--- The problem ---
A faithful, complete transcript of the entries below, without pictures, should be returned.

-- Listed entries follows --

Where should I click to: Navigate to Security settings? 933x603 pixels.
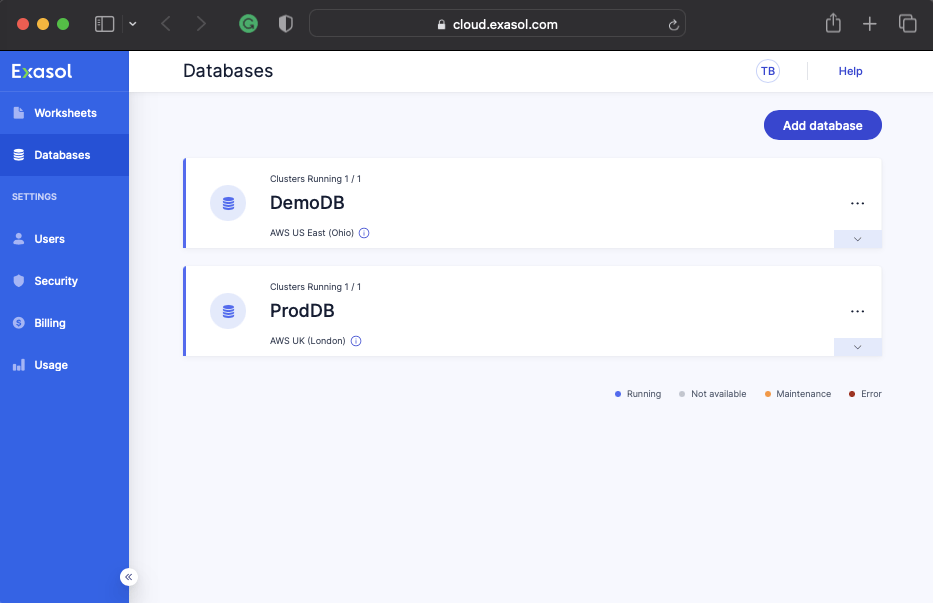click(55, 281)
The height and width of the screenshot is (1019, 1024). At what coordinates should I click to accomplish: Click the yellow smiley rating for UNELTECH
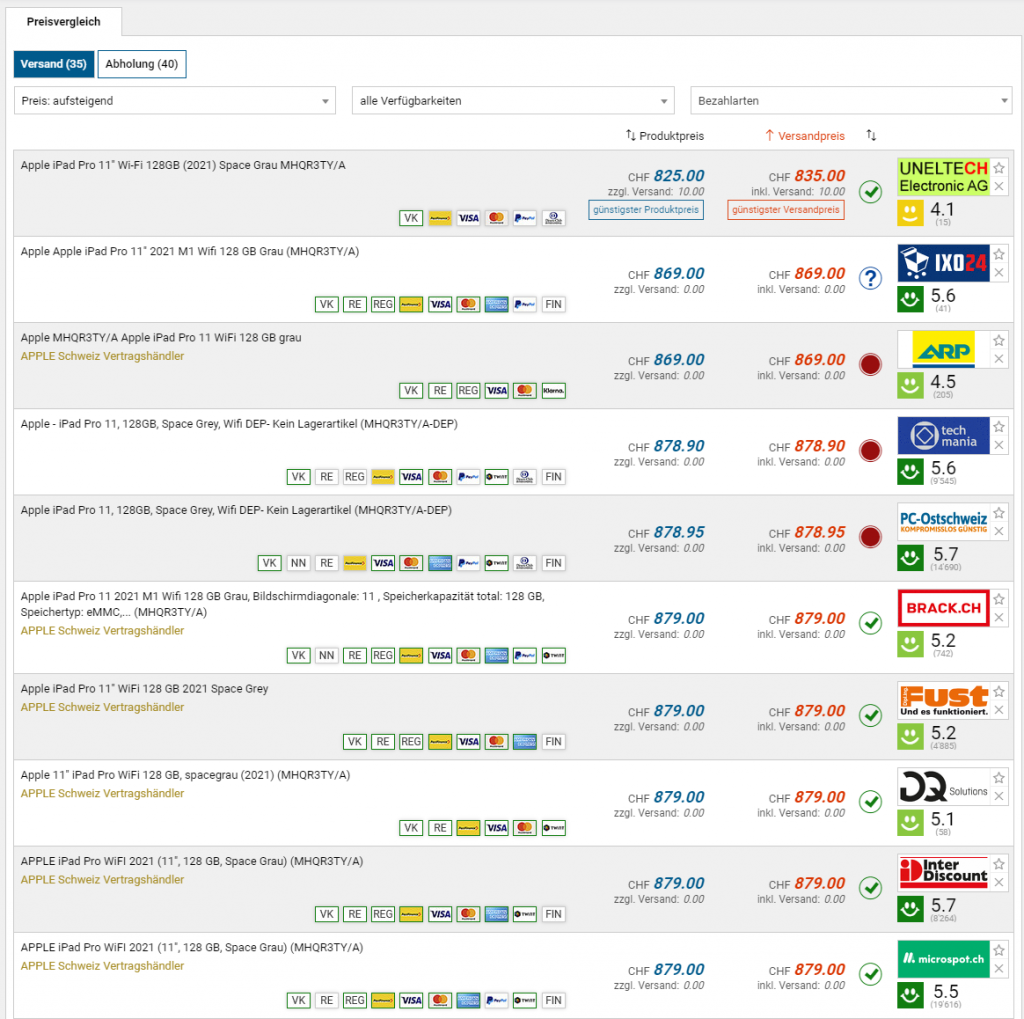[910, 212]
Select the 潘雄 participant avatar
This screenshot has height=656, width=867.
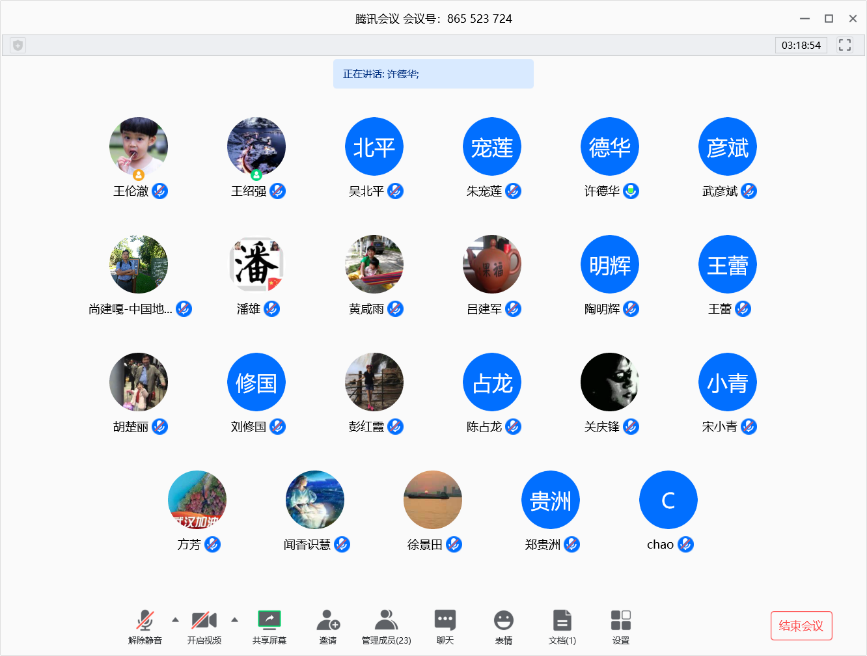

-- Listed entries concluded --

--- Task result ---
Where should I click to: Navigate to Security settings? 933x603 pixels.
click(55, 281)
The height and width of the screenshot is (1019, 1024). At what coordinates should I click to accomplish: Click the yellow smiley rating for UNELTECH
[910, 212]
Select the 潘雄 participant avatar
This screenshot has height=656, width=867.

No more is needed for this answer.